- **WORK TASK**: Rewrite the records below with "GUI agent" changed to "interface agent" wherever it appears, keeping everything else the same.
--- START ---
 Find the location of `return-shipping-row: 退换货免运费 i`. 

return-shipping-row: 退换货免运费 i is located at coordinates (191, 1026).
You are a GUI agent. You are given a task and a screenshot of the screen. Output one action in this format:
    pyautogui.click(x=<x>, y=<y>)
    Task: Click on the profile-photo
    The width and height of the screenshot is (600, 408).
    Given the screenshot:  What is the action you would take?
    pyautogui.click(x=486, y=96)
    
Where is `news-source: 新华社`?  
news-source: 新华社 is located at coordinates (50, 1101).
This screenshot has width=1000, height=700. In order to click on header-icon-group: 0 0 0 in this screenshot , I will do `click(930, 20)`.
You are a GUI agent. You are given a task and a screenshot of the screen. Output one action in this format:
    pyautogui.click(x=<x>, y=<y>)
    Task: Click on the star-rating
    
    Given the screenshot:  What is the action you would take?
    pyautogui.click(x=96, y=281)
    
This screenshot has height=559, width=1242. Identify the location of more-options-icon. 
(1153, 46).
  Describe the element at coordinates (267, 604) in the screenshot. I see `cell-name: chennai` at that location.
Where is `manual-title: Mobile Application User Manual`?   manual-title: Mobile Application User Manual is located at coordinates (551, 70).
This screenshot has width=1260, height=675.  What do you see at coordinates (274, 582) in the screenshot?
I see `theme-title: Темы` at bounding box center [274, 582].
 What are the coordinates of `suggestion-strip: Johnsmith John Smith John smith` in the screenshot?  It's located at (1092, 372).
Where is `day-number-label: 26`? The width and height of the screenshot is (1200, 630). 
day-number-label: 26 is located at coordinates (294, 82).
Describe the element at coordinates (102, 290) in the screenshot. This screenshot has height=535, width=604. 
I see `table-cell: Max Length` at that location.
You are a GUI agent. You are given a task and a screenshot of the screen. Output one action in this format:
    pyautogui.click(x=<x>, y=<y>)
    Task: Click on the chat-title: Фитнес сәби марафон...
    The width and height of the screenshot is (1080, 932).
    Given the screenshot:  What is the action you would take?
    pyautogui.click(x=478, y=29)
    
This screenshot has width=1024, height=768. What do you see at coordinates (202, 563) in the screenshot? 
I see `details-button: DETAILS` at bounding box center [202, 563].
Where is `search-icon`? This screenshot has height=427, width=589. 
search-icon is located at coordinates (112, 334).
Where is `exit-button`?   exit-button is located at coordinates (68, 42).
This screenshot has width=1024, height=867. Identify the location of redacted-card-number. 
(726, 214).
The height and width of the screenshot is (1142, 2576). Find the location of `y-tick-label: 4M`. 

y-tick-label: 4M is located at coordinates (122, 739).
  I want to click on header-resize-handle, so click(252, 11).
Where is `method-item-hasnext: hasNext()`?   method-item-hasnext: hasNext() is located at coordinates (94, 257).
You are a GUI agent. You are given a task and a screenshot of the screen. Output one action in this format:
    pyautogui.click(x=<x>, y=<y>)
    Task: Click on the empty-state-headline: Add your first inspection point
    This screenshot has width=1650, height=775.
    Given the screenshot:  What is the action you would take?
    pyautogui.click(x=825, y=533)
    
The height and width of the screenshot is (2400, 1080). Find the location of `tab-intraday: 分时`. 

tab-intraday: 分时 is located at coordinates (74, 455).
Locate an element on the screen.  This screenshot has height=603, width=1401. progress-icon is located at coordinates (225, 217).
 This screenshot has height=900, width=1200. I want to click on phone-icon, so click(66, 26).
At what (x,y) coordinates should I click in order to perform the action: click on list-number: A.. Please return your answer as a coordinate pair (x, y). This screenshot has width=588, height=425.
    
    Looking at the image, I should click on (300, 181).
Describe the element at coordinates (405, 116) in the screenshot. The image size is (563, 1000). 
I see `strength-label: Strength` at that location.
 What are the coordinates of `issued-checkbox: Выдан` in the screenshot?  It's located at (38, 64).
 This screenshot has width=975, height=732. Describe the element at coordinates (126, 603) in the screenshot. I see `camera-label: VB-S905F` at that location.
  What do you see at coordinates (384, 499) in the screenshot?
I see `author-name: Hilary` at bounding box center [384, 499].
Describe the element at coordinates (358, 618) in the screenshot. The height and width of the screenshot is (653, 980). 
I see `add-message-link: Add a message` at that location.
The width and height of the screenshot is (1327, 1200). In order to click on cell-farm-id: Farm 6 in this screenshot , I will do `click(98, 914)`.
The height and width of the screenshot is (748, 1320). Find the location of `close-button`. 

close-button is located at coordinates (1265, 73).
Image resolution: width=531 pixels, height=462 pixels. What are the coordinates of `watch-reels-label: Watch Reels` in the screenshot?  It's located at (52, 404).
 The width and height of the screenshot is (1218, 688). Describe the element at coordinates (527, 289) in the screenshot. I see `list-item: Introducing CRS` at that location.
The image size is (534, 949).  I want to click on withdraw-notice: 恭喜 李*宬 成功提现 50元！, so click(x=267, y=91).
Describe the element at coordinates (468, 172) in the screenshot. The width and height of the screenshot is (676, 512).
--- END ---
- **THE COMPLETED TASK**:
 Find the location of `return-shipping-row: 退换货免运费 i`. 

return-shipping-row: 退换货免运费 i is located at coordinates (191, 1026).
You are a interface agent. You are given a task and a screenshot of the screen. Output one action in this format:
    pyautogui.click(x=<x>, y=<y>)
    Task: Click on the profile-photo
    The width and height of the screenshot is (600, 408).
    Given the screenshot:  What is the action you would take?
    pyautogui.click(x=486, y=96)
    
Where is `news-source: 新华社`?  
news-source: 新华社 is located at coordinates (50, 1101).
This screenshot has width=1000, height=700. In order to click on header-icon-group: 0 0 0 in this screenshot , I will do `click(930, 20)`.
You are a interface agent. You are given a task and a screenshot of the screen. Output one action in this format:
    pyautogui.click(x=<x>, y=<y>)
    Task: Click on the star-rating
    
    Given the screenshot:  What is the action you would take?
    pyautogui.click(x=96, y=281)
    
This screenshot has height=559, width=1242. Identify the location of more-options-icon. 
(1153, 46).
  Describe the element at coordinates (267, 604) in the screenshot. I see `cell-name: chennai` at that location.
Where is `manual-title: Mobile Application User Manual`?   manual-title: Mobile Application User Manual is located at coordinates (551, 70).
This screenshot has width=1260, height=675.  What do you see at coordinates (274, 582) in the screenshot?
I see `theme-title: Темы` at bounding box center [274, 582].
 What are the coordinates of `suggestion-strip: Johnsmith John Smith John smith` in the screenshot?  It's located at (1092, 372).
Where is `day-number-label: 26`? The width and height of the screenshot is (1200, 630). 
day-number-label: 26 is located at coordinates (294, 82).
Describe the element at coordinates (102, 290) in the screenshot. This screenshot has height=535, width=604. 
I see `table-cell: Max Length` at that location.
You are a interface agent. You are given a task and a screenshot of the screen. Output one action in this format:
    pyautogui.click(x=<x>, y=<y>)
    Task: Click on the chat-title: Фитнес сәби марафон...
    The width and height of the screenshot is (1080, 932).
    Given the screenshot:  What is the action you would take?
    pyautogui.click(x=478, y=29)
    
This screenshot has width=1024, height=768. What do you see at coordinates (202, 563) in the screenshot? 
I see `details-button: DETAILS` at bounding box center [202, 563].
Where is `search-icon`? This screenshot has height=427, width=589. 
search-icon is located at coordinates (112, 334).
Where is `exit-button`?   exit-button is located at coordinates (68, 42).
This screenshot has width=1024, height=867. Identify the location of redacted-card-number. 
(726, 214).
The height and width of the screenshot is (1142, 2576). Find the location of `y-tick-label: 4M`. 

y-tick-label: 4M is located at coordinates (122, 739).
  I want to click on header-resize-handle, so click(252, 11).
Where is `method-item-hasnext: hasNext()`?   method-item-hasnext: hasNext() is located at coordinates (94, 257).
You are a interface agent. You are given a task and a screenshot of the screen. Output one action in this format:
    pyautogui.click(x=<x>, y=<y>)
    Task: Click on the empty-state-headline: Add your first inspection point
    This screenshot has width=1650, height=775.
    Given the screenshot:  What is the action you would take?
    pyautogui.click(x=825, y=533)
    
The height and width of the screenshot is (2400, 1080). Find the location of `tab-intraday: 分时`. 

tab-intraday: 分时 is located at coordinates (74, 455).
Locate an element on the screen.  This screenshot has height=603, width=1401. progress-icon is located at coordinates (225, 217).
 This screenshot has height=900, width=1200. I want to click on phone-icon, so click(66, 26).
At what (x,y) coordinates should I click in order to perform the action: click on list-number: A.. Please return your answer as a coordinate pair (x, y). This screenshot has width=588, height=425.
    
    Looking at the image, I should click on (300, 181).
Describe the element at coordinates (405, 116) in the screenshot. The image size is (563, 1000). 
I see `strength-label: Strength` at that location.
 What are the coordinates of `issued-checkbox: Выдан` in the screenshot?  It's located at (38, 64).
 This screenshot has width=975, height=732. Describe the element at coordinates (126, 603) in the screenshot. I see `camera-label: VB-S905F` at that location.
  What do you see at coordinates (384, 499) in the screenshot?
I see `author-name: Hilary` at bounding box center [384, 499].
Describe the element at coordinates (358, 618) in the screenshot. The height and width of the screenshot is (653, 980). 
I see `add-message-link: Add a message` at that location.
The width and height of the screenshot is (1327, 1200). In order to click on cell-farm-id: Farm 6 in this screenshot , I will do `click(98, 914)`.
The height and width of the screenshot is (748, 1320). Find the location of `close-button`. 

close-button is located at coordinates (1265, 73).
Image resolution: width=531 pixels, height=462 pixels. What are the coordinates of `watch-reels-label: Watch Reels` in the screenshot?  It's located at (52, 404).
 The width and height of the screenshot is (1218, 688). Describe the element at coordinates (527, 289) in the screenshot. I see `list-item: Introducing CRS` at that location.
The image size is (534, 949).  I want to click on withdraw-notice: 恭喜 李*宬 成功提现 50元！, so click(x=267, y=91).
Describe the element at coordinates (468, 172) in the screenshot. The width and height of the screenshot is (676, 512).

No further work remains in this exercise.